Whole Life    (participating or par)

lifetime protection, builds cash value, dividends     (best ages 0 – 45)

Pros:  lifetime guarantee, guaranteed cash value accumulation; eligible for dividends, dividend advantages: increasing death benefit, additional cash value accumulation, paid up insurance, dividends may be used to offset premiums, cash value protects policy from lapsing if premium payments are late or missed; loans, withdrawals; access to cash value. Whole Life is the premier life insurance product and recommended if affordable

Cons: 2 to 3 times more expensive than Guaranteed Universal Life

Guaranteed Universal Life (GUL)    Recommended:  lifetime guarantee,  level fixed premium

Coverage Guarantee to age 120 at fixed premium    (best ages 55 – 75)

Pros: no-lapse guarantee to age 120 or longer; level premium locked in; much less expensive than whole life; death benefit guarantee; minimum death benefit amount $25,000; limited pay options reduce overall cost: single premium, 10 pay, 15 pay, 20 pay, etc.; like Whole Life Insurance with fixed premium lifetime guarantee, but without the cash value; like Term Life Insurance but permanent, coverage to age 120 or beyond

Cons: timely premiums payments required or the policy will lapse; generally builds no cash value; level death benefit; lack of flexibility; inability to make policy changes; more expensive than term insurance

Best additional feature: long-term care or chronic illness benefit

Additional features with select carriers: catch-up provision; flexible continuation guarantee; return of premium (ROP); guaranteed cash value accumulation; dial a guarantee age; age 90, age 95, age 100, age 105, age 110 guarantee for less premium than age 120 guarantee; premiums to age 100 with age 120 no-lapse guarantee; option to decrease face amount; flexible payment schedule

Guaranteed Indexed Universal Life  (GIUL)    Recommended  lifetime guarantee, cash value accumulation

lifetime no lapse guarantee, policy values tied to stock market     (best ages 30 – 60)

Pros: lifetime no lapse guarantee at a fixed premium; cash value accumulation indexed to equities; sufficient cash value accumulation may allow a flexible premium approach to lifetime coverage in lieu of the fixed premium age 120 guarantee; access to cash value

Cons: missed or late premium payments, policy changes, discontinues lifetime guarantee; lack of premium flexibility to maintain lifetime guarantee; cash value accumulation decreases rapidly in mid to late 80’s due to higher cost of insurance and mortality costs; increasing death benefit option decreases rapidly in 80’s; complexity;

Best additional feature: chronic illness benefit

Guaranteed Survivor Universal Life  (GSUL)   Second to die life insurance for couples    (best ages 50 – 80)

□ □ □ □

◆ PROBLEM TO WORK ON ◆
Do these statements agree with the life insurance overview? Answer yes or no for each and quote the deciding words. 1. Guaranteed Universal Life generally builds no cash value. 2. Whole Life costs less than Guaranteed Universal Life. 3. The best ages given for Guaranteed Indexed Universal Life are 55 – 75. The records are unrelated material, separate from the life insurance overview.

□ □ □ □

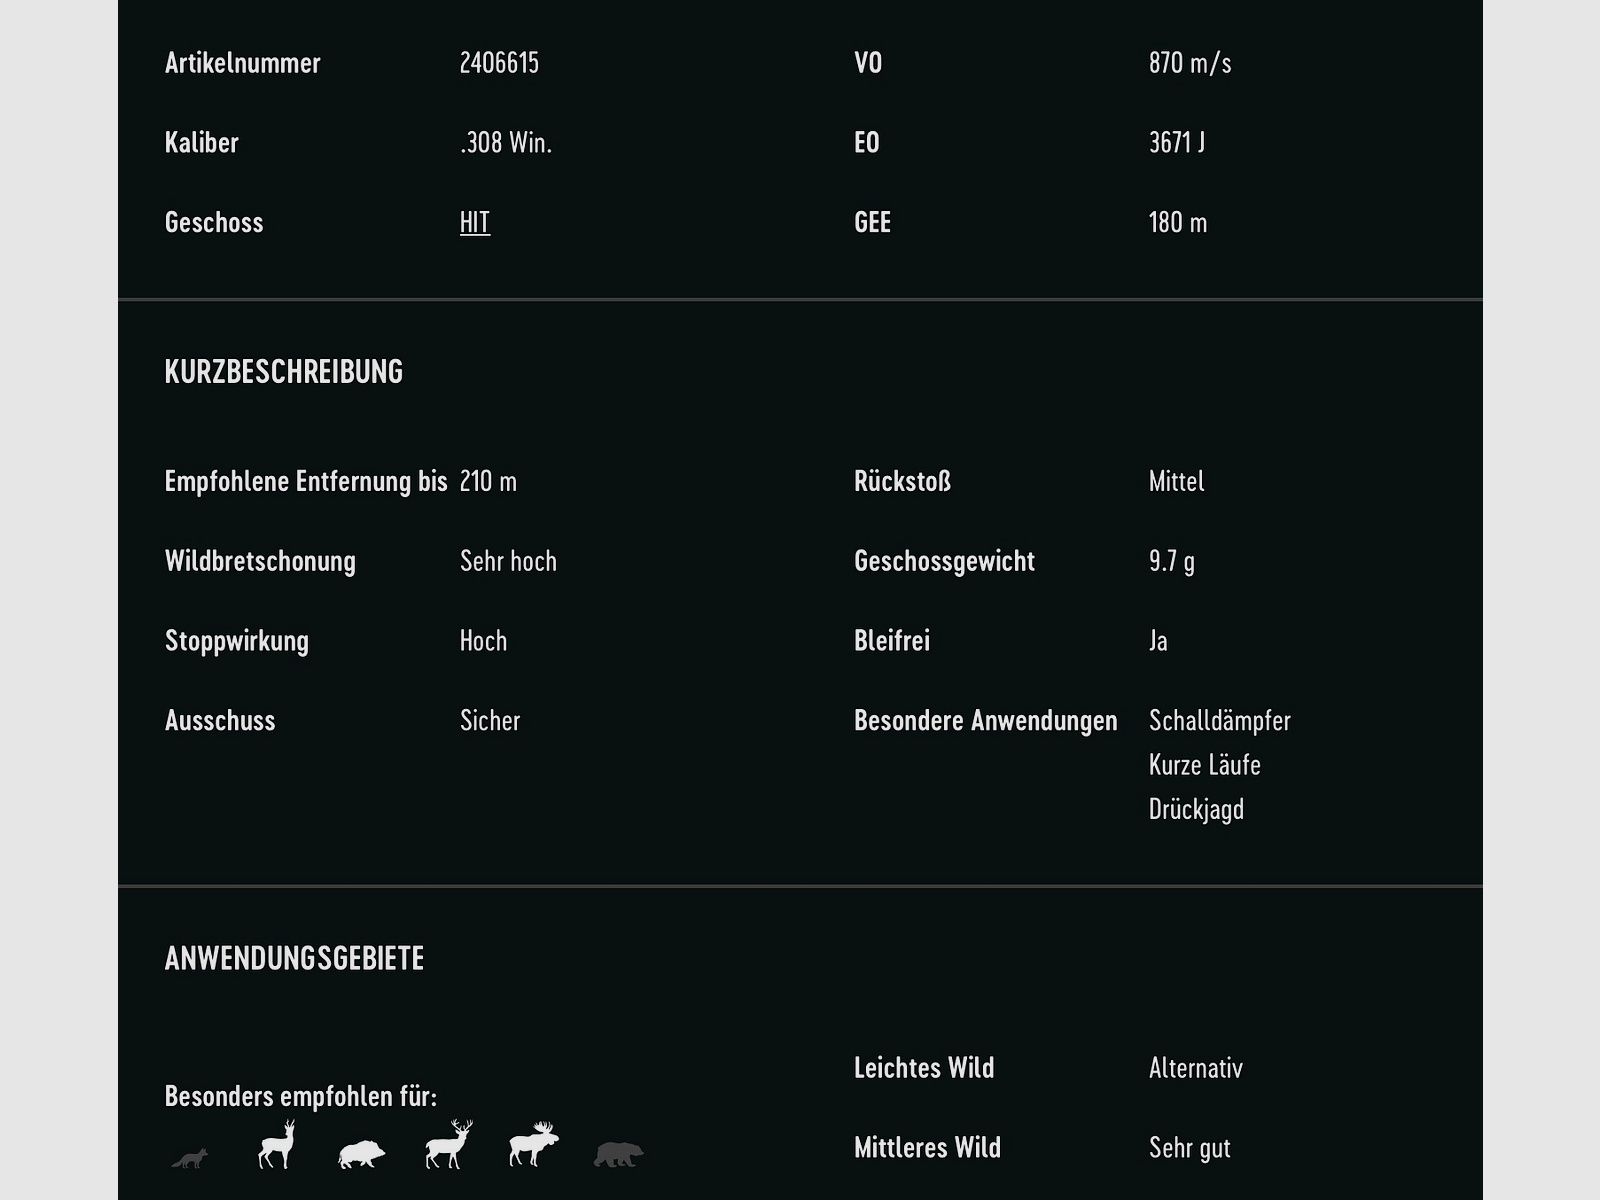Click the KURZBESCHREIBUNG section heading
1600x1200 pixels.
click(284, 372)
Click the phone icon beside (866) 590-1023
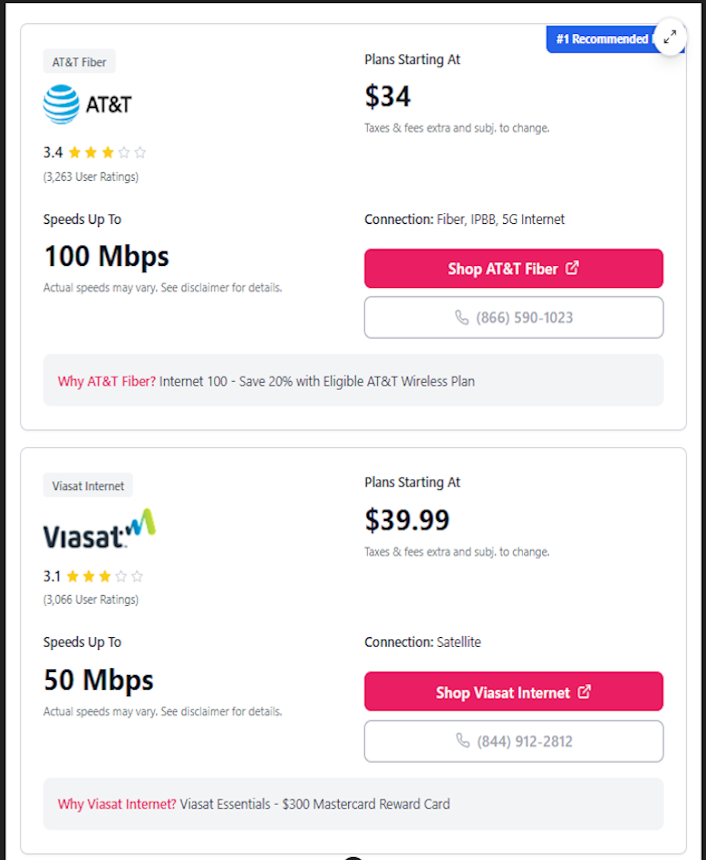Image resolution: width=706 pixels, height=860 pixels. tap(460, 317)
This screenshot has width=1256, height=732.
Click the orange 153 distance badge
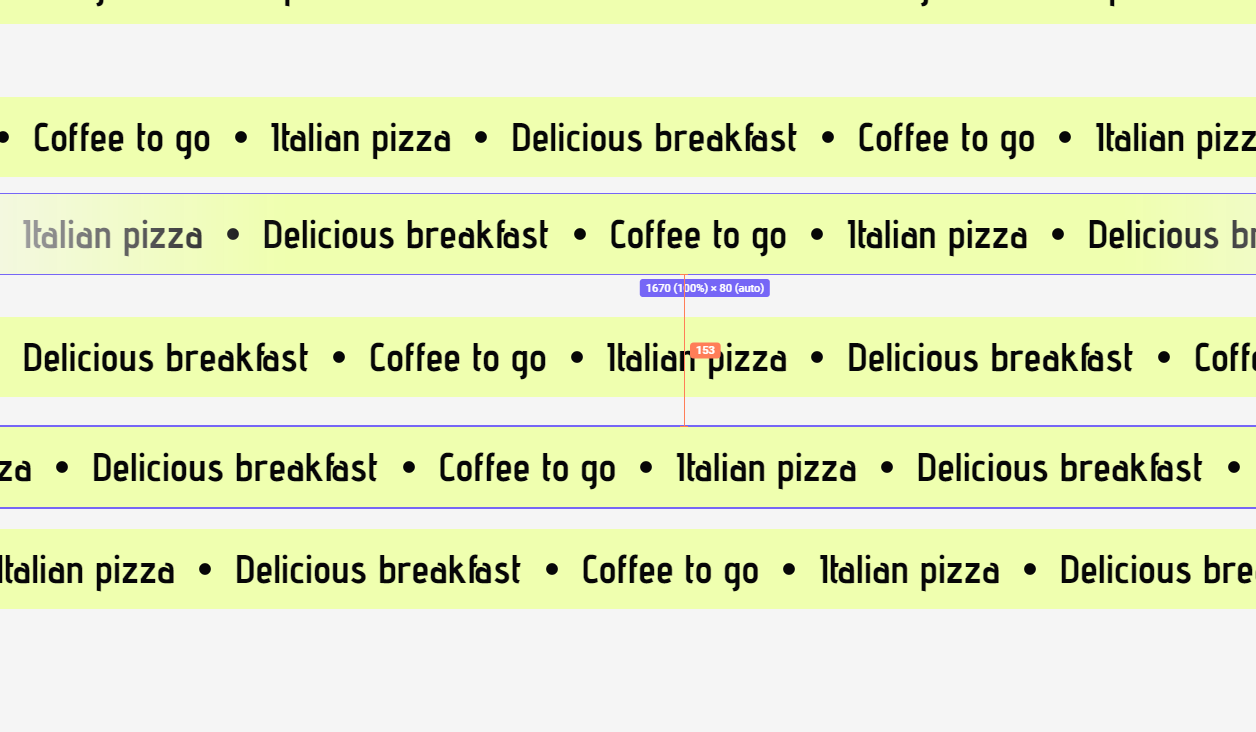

□ □ □ □

◆ SOLUTION FOR THIS EXERCISE ◆
1. Yes: "generally builds no cash value"
2. No: "2 to 3 times more expensive than Guaranteed Universal Life"
3. No: "best ages 30 – 60"